Among their top targets, Republicans derided the bill for including an $8 billion authorization for the Green Climate Fund, a U.N.-backed resilience program meant to help developing nations address climate change.

They also accused Democrats of attaching a “Solyndra-like slush fund” that would create a new DOE grant program to distribute $600 million annually for five years to help bolster the domestic supply chain of solar manufacturing components.

“The Chinese Communist Party tries to compete by cheating, stealing, and using their centrally controlled economy to pick winners and losers through massive government subsidies,” said Energy and Commerce ranking member Cathy McMorris Rodgers (R-Wash.).

“Instead of embracing free markets and American ingenuity, this bill tries to copy that type of approach of centralized industrial policy and massive government handouts that benefit the political allies.”

Pelosi said today, “Hundreds of members of Congress have been involved in putting this legislation together, overwhelmingly bipartisan in its development regardless of how the Republicans, politically, choose to vote today.”

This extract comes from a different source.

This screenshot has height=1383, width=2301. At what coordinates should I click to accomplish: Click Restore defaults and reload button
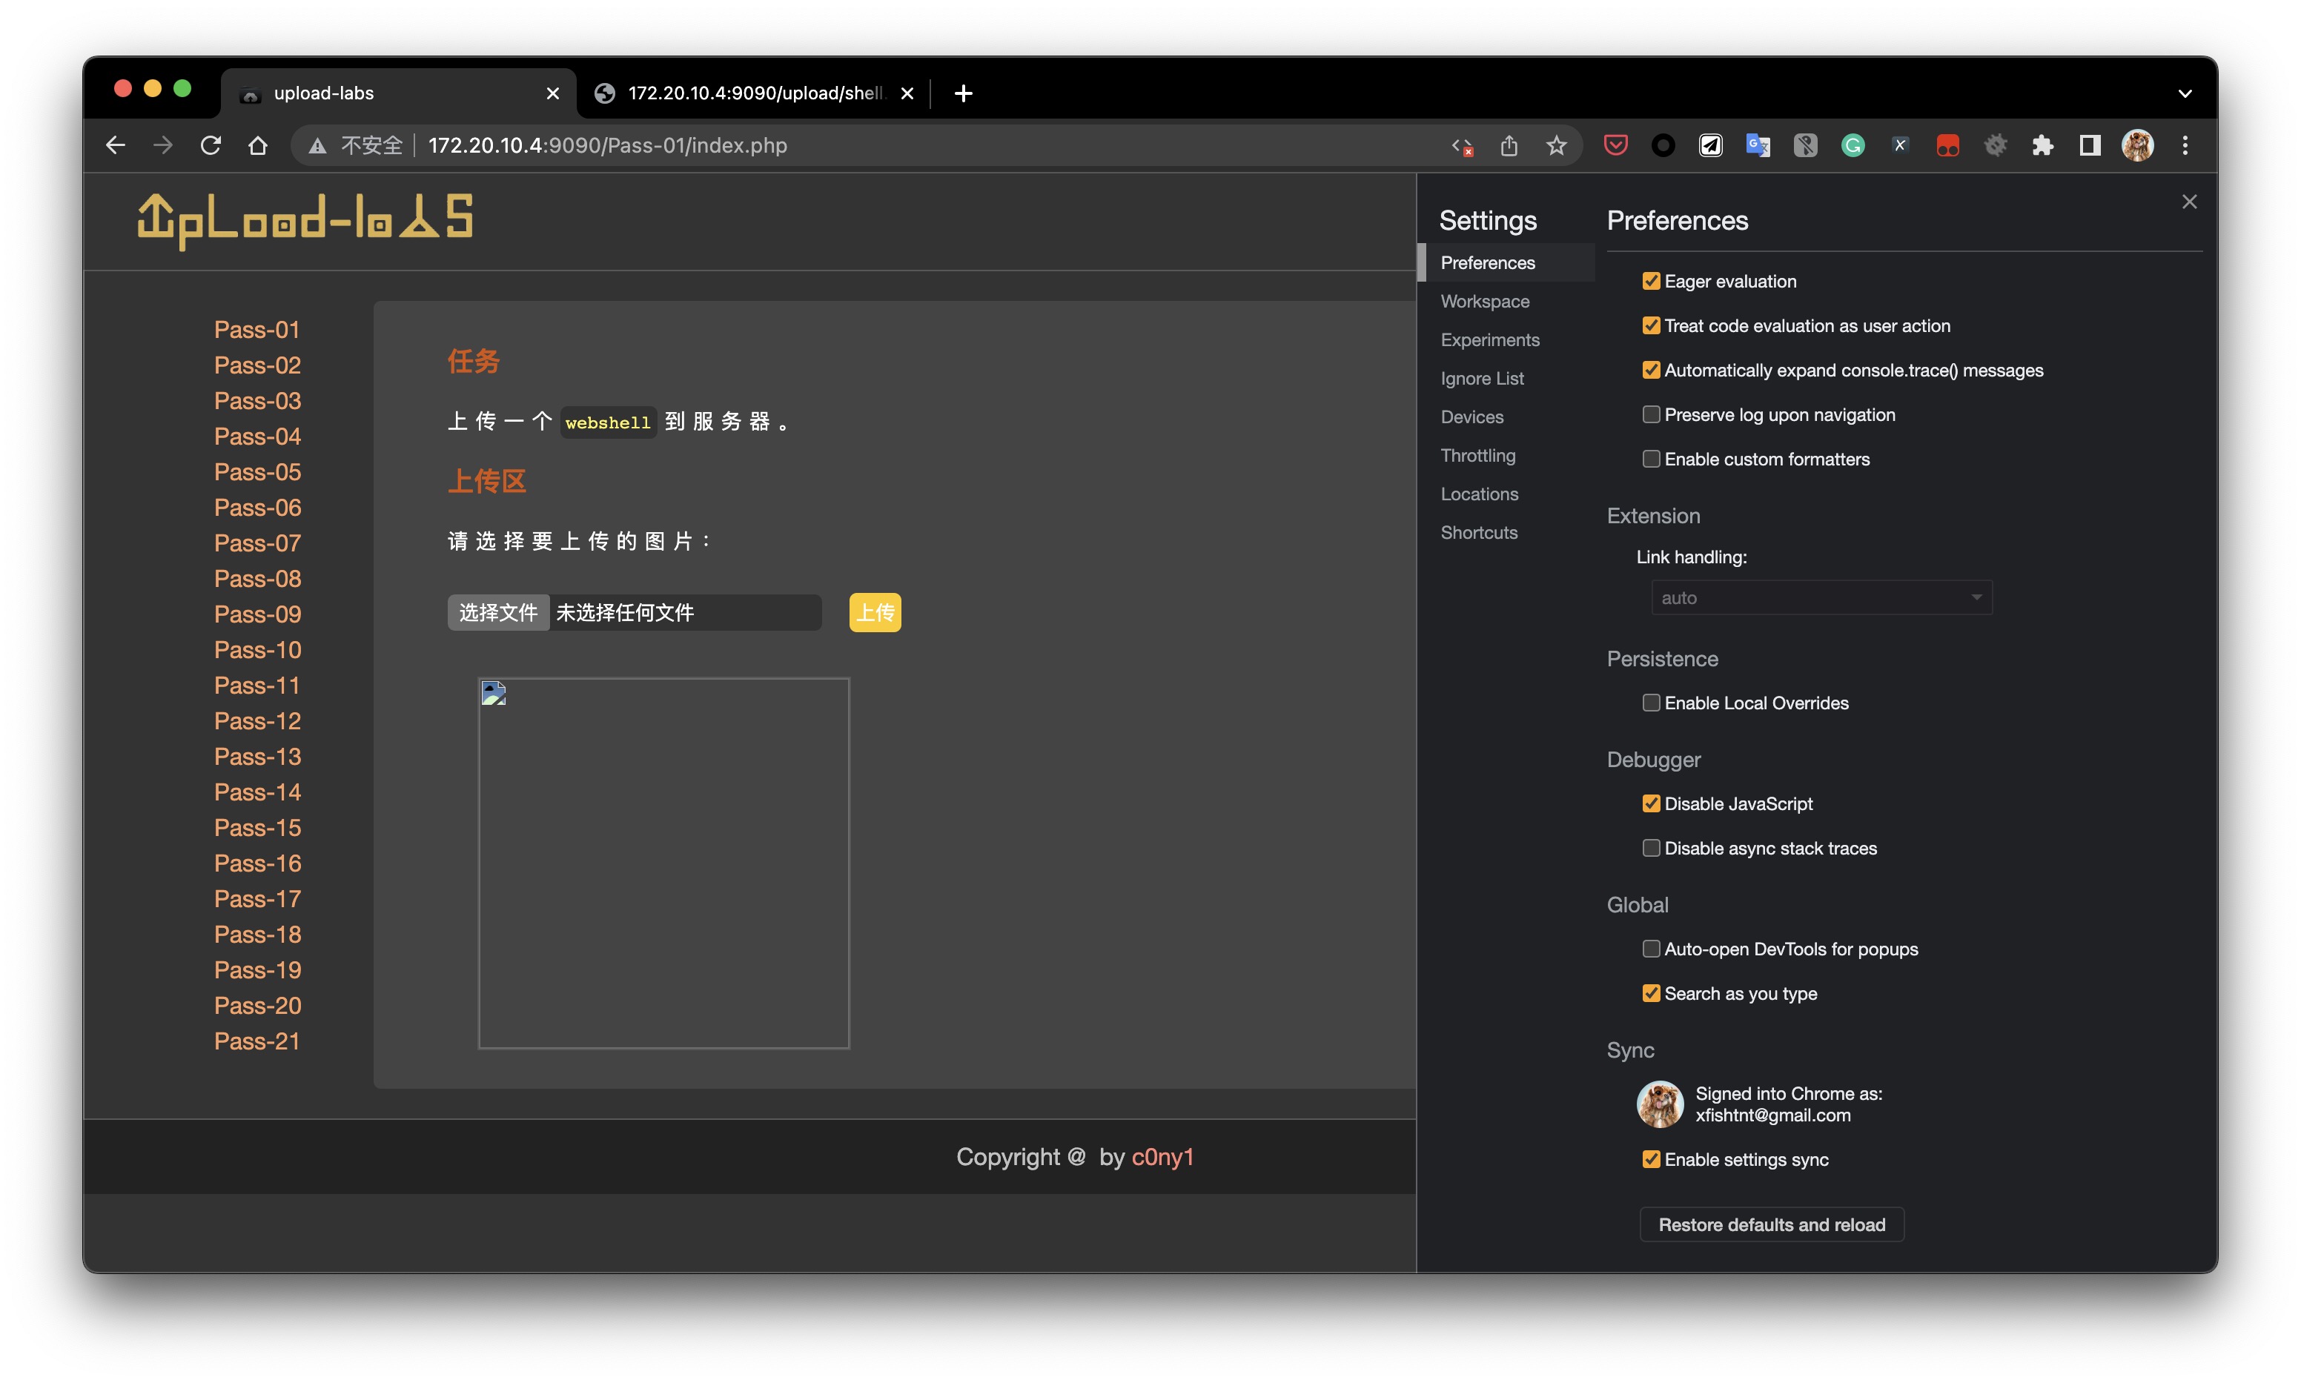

Young said this week, “I can’t fault my Republican House colleagues for not supporting a piece of legislation that doesn’t reflect their ideas and their input.”

The Republican added, “My hope is, of course, is that the process will continue to move forward, the Democrats pass this bill, and then we can go to conference and come up with a piece of legislation that’s more reflective of what we produced here. I know that a number of my Republican friends in the House are very open to supporting whatever we produce in the conference.”

Reporters George Cahlink and Manuel Quiñones contributed.